British Chancellor of the Exchequer Sunak said that Britain is expected to achieve the fastest economic growth since 1973 this year. This year’s fiscal budget will help Britain recover from the epidemic. According to the Office of Budget Responsibility of the United Kingdom, the economic growth forecast for 2021 has been raised from 4% to 6.5%.
GDP forecasts show that the UK economy will reach the pre-covid-19 output level in the first quarter of 2022, three months later than previously expected. The unemployment rate is expected to reach a peak of 5% in the first half of next year, slightly later than expected, but also lower than previously expected. This shows that when the British government’s unemployment support ended last month, it was estimated that about 1 million people were on vacation, and most of them would find jobs.
The survey showed that OPEC’s October oil production increase was lower than the scale planned in the OPEC+ agreement formed with its allies. The involuntary shutdown of some smaller oil-producing countries offset the impact of increased supplies from Saudi Arabia and Iraq.
The White House criticized the decision of major oil-producing countries to maintain stable oil production this week, saying that the Organization of the Petroleum Exporting Countries (OPEC) and its allies appear “unwilling” to use its power to help the global economy recover. He also said that the Biden administration will consider using its comprehensive tools to enhance the resilience of the energy market.
The U.S. consumer confidence index remained low in October, which shows that despite continued supply chain bottlenecks and high inflation, U.S. consumer confidence is still far below the level before the outbreak in early 2020. As 2021 draws to a close, the traditional Christmas in the West is also approaching. American consumers are likely to usher in the most expensive traditional holiday in history.

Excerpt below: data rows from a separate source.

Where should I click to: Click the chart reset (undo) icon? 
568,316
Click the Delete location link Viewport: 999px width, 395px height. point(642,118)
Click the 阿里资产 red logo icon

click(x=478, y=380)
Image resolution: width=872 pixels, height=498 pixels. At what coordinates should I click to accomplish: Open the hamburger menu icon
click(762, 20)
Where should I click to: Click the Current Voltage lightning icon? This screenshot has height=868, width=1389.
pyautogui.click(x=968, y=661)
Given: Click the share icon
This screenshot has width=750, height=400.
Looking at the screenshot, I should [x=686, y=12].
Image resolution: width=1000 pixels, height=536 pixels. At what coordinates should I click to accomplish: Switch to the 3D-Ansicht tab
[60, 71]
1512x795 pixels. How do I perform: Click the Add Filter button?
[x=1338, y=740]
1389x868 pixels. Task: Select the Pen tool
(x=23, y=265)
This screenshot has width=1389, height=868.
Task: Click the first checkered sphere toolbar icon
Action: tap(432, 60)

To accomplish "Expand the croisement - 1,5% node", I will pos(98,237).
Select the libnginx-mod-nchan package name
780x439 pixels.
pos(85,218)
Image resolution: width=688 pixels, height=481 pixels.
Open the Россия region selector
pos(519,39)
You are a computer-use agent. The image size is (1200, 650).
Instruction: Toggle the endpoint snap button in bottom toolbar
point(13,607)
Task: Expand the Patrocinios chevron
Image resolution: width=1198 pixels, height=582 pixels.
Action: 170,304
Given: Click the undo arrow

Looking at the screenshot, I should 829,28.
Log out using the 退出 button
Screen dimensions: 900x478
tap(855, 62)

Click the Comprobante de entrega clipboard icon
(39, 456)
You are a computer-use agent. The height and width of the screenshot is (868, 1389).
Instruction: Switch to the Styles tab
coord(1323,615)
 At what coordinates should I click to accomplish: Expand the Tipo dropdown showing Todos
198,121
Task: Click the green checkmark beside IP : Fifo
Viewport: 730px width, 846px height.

Many industry companies have warned that they need to shop in advance this Christmas. Due to factors such as continued tension in the supply chain, prices have continued to rise. This situation does not occur because of insufficient supply of goods, but because the goods people need are blocked in ports.
US President Biden delivered a speech in the middle of this month, announcing that the Ports of Los Angeles and Long Beach will implement a 24 hours a day, 7 days a week work system to solve the problem of container congestion in the port and allow cargo trucks in the United States to have better traffic. Smooth night delivery of goods to cope with the tension in the supply chain of consumer goods. U.S. Transportation Secretary Pete Buttigieg subsequently admitted that U.S. supply chain problems “will certainly continue into next year.”